What needs to be done:
Turn the rows from the first one through the line containing "pyautogui.click(x=376, y=290)" into a JSON list of strings, with one string per line and blank lines omitted.

++++++++

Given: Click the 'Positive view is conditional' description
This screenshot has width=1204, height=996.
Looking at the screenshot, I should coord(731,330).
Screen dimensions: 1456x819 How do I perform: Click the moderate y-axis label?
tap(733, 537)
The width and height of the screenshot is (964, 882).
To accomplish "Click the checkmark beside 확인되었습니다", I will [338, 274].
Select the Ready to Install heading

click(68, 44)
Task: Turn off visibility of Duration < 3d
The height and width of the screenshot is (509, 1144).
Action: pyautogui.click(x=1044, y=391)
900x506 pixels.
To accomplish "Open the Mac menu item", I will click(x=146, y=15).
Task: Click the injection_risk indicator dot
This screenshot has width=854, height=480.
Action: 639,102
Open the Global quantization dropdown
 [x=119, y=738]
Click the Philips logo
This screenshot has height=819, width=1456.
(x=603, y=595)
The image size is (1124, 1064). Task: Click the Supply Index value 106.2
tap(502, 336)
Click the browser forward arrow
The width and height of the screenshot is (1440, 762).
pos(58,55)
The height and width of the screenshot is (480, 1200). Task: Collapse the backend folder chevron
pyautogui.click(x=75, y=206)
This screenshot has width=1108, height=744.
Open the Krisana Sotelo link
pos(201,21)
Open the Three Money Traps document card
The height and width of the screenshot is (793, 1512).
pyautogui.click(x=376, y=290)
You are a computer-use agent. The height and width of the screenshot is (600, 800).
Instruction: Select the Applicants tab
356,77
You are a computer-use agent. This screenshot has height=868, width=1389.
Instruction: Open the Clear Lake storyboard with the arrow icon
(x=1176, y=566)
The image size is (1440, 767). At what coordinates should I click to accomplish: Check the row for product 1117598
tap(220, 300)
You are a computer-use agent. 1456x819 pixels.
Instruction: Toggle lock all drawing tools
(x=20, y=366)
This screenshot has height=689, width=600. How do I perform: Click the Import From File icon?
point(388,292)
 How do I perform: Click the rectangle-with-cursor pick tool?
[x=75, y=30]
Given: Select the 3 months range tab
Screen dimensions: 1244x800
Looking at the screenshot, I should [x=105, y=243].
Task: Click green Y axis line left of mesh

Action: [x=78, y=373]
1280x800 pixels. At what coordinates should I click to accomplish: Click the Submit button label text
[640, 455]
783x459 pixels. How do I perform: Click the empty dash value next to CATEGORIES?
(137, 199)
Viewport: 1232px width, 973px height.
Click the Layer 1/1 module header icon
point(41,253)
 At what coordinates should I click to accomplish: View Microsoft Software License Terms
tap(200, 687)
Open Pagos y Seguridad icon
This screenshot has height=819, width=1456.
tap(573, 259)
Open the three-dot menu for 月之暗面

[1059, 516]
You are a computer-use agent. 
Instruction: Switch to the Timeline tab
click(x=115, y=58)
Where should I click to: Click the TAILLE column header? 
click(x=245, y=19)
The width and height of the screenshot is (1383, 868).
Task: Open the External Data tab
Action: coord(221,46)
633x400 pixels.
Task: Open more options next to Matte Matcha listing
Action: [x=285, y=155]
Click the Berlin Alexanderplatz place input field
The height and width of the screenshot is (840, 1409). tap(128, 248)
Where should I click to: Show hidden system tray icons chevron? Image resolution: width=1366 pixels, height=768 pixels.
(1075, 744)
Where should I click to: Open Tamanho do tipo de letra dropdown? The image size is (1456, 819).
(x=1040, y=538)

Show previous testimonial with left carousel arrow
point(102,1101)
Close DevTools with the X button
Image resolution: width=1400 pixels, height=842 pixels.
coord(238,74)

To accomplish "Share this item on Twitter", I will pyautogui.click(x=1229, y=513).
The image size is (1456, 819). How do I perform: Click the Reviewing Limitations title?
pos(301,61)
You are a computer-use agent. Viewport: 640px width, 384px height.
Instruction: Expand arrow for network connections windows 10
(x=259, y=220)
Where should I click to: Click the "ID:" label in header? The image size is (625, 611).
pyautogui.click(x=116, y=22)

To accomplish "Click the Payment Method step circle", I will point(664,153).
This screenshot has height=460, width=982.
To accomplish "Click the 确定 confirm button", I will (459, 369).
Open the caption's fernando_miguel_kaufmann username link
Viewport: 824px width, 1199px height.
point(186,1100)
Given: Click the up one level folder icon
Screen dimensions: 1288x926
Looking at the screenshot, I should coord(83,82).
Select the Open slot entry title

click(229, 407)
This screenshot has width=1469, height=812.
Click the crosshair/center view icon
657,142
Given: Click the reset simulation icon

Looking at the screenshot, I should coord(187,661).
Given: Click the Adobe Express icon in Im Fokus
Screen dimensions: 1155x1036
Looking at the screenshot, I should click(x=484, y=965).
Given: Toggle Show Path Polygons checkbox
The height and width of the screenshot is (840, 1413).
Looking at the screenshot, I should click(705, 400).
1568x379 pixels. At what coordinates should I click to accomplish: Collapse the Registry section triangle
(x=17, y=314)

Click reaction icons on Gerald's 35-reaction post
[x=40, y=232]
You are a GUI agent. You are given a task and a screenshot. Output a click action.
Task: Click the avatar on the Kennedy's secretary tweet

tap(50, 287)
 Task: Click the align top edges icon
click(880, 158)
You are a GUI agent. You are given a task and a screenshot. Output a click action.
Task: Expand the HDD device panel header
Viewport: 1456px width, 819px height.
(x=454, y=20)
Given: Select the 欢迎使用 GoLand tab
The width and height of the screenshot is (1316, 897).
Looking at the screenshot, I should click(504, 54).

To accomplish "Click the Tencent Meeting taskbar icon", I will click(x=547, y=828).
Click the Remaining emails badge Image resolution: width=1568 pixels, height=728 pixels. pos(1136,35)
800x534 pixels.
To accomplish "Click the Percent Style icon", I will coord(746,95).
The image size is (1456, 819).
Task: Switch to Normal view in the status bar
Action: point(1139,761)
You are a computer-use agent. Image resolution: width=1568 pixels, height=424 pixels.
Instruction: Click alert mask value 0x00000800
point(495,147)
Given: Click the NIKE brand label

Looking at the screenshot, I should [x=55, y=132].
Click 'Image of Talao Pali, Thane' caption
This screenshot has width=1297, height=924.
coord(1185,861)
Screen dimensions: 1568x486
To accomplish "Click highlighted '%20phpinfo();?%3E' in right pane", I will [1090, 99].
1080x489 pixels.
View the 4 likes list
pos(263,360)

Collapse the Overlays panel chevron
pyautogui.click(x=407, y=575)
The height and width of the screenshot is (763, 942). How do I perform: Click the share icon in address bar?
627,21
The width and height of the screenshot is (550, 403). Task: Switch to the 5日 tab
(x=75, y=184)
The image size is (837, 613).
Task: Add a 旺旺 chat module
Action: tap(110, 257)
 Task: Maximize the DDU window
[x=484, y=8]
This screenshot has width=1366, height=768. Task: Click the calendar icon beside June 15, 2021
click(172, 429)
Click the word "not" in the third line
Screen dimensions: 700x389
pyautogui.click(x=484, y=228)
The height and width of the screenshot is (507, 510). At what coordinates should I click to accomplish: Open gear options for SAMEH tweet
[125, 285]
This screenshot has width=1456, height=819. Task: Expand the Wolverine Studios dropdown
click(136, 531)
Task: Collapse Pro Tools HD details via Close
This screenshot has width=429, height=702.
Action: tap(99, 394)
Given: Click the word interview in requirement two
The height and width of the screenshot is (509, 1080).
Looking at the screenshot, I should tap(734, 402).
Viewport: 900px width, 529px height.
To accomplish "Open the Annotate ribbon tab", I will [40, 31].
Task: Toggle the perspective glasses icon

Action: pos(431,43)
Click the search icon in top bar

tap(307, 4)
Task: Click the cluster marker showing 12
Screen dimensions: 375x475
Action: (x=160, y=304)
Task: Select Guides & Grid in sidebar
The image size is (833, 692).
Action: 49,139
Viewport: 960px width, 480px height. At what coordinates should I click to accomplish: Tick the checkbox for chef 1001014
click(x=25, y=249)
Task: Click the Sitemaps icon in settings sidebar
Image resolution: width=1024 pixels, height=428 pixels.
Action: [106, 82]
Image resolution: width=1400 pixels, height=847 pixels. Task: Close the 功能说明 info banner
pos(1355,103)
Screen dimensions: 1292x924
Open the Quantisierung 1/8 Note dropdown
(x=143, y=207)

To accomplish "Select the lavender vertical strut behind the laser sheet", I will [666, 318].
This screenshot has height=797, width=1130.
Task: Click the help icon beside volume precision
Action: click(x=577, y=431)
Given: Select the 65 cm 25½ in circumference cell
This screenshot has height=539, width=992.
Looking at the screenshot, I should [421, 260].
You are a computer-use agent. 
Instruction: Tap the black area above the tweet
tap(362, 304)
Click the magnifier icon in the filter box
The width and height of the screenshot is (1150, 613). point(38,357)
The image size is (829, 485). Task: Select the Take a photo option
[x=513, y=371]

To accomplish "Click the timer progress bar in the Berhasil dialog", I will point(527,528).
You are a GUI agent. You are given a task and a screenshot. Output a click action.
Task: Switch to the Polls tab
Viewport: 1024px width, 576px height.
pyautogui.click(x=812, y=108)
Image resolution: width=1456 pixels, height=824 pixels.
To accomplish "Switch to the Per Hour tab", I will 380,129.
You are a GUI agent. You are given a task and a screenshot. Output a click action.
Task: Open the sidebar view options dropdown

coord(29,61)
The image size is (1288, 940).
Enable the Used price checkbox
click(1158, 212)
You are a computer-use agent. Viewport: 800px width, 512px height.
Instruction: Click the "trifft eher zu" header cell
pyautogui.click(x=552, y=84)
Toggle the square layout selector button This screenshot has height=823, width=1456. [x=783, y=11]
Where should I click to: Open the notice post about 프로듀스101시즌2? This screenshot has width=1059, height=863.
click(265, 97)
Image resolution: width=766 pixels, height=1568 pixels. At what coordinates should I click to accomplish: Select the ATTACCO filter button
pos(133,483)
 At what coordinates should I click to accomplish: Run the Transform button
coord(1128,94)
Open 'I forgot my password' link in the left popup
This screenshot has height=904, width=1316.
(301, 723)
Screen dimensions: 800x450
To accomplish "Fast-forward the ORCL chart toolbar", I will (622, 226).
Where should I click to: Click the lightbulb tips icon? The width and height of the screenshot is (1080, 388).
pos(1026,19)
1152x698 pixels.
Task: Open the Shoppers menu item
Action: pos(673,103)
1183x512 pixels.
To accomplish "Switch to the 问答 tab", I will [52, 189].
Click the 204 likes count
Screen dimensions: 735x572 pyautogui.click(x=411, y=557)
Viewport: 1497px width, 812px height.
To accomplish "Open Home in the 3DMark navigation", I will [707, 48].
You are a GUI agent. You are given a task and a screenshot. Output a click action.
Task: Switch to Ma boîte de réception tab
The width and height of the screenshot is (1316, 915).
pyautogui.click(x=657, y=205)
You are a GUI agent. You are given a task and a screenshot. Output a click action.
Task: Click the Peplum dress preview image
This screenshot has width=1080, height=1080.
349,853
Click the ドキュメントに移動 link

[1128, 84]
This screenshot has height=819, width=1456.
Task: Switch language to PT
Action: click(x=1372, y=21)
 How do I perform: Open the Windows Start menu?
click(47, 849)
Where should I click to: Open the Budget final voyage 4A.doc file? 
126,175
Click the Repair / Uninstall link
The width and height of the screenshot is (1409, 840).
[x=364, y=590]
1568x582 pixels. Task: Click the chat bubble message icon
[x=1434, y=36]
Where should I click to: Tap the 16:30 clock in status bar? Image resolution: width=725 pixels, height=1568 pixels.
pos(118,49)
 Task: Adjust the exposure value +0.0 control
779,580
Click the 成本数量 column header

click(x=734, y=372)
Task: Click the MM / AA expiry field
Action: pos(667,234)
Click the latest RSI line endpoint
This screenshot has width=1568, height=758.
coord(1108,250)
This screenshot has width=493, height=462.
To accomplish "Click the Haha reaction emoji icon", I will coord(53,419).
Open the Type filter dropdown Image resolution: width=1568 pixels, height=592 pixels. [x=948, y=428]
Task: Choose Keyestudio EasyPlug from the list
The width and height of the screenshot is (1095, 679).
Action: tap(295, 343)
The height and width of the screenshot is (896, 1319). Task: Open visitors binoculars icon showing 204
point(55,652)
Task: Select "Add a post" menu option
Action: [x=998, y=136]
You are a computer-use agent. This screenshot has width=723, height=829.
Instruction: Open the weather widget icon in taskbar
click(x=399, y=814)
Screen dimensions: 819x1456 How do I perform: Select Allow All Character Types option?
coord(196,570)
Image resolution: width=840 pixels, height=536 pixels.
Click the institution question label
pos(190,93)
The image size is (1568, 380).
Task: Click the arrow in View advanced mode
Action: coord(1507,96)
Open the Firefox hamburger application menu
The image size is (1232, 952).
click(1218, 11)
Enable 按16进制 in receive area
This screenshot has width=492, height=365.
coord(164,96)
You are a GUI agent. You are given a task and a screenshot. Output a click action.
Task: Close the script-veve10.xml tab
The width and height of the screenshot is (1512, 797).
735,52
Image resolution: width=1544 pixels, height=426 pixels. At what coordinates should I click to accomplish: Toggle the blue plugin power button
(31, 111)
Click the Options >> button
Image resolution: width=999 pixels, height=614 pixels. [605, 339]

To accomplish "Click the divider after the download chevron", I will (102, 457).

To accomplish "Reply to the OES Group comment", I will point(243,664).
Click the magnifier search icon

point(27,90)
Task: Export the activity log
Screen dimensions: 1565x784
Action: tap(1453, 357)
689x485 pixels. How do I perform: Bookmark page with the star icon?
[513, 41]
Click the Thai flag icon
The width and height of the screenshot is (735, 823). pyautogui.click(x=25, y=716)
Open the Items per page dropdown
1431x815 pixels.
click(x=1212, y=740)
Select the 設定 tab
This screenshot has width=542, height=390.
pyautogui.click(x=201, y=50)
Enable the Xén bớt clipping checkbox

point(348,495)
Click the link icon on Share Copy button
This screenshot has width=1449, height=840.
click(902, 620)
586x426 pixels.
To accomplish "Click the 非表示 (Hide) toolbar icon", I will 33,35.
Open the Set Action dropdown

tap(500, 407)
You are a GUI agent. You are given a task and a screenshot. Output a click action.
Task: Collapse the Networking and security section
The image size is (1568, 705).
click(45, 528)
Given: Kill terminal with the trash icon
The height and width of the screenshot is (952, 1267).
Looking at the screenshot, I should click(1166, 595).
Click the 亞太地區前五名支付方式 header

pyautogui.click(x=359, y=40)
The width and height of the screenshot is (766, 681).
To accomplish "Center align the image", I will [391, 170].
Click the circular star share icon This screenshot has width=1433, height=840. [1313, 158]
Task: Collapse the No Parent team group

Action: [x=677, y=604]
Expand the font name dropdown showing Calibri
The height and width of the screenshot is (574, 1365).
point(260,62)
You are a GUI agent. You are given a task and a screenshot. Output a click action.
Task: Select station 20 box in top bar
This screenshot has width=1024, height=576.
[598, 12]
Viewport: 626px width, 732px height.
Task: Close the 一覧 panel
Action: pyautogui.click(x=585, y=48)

++++++++

The output:
[
  "Given: Click the 'Positive view is conditional' description",
  "This screenshot has width=1204, height=996.",
  "Looking at the screenshot, I should coord(731,330).",
  "Screen dimensions: 1456x819 How do I perform: Click the moderate y-axis label?",
  "tap(733, 537)",
  "The width and height of the screenshot is (964, 882).",
  "To accomplish \"Click the checkmark beside 확인되었습니다\", I will [338, 274].",
  "Select the Ready to Install heading",
  "click(68, 44)",
  "Task: Turn off visibility of Duration < 3d",
  "The height and width of the screenshot is (509, 1144).",
  "Action: pyautogui.click(x=1044, y=391)",
  "900x506 pixels.",
  "To accomplish \"Open the Mac menu item\", I will click(x=146, y=15).",
  "Task: Click the injection_risk indicator dot",
  "This screenshot has width=854, height=480.",
  "Action: 639,102",
  "Open the Global quantization dropdown",
  " [x=119, y=738]",
  "Click the Philips logo",
  "This screenshot has height=819, width=1456.",
  "(x=603, y=595)",
  "The image size is (1124, 1064). Task: Click the Supply Index value 106.2",
  "tap(502, 336)",
  "Click the browser forward arrow",
  "The width and height of the screenshot is (1440, 762).",
  "pos(58,55)",
  "The height and width of the screenshot is (480, 1200). Task: Collapse the backend folder chevron",
  "pyautogui.click(x=75, y=206)",
  "This screenshot has width=1108, height=744.",
  "Open the Krisana Sotelo link",
  "pos(201,21)",
  "Open the Three Money Traps document card",
  "The height and width of the screenshot is (793, 1512).",
  "pyautogui.click(x=376, y=290)"
]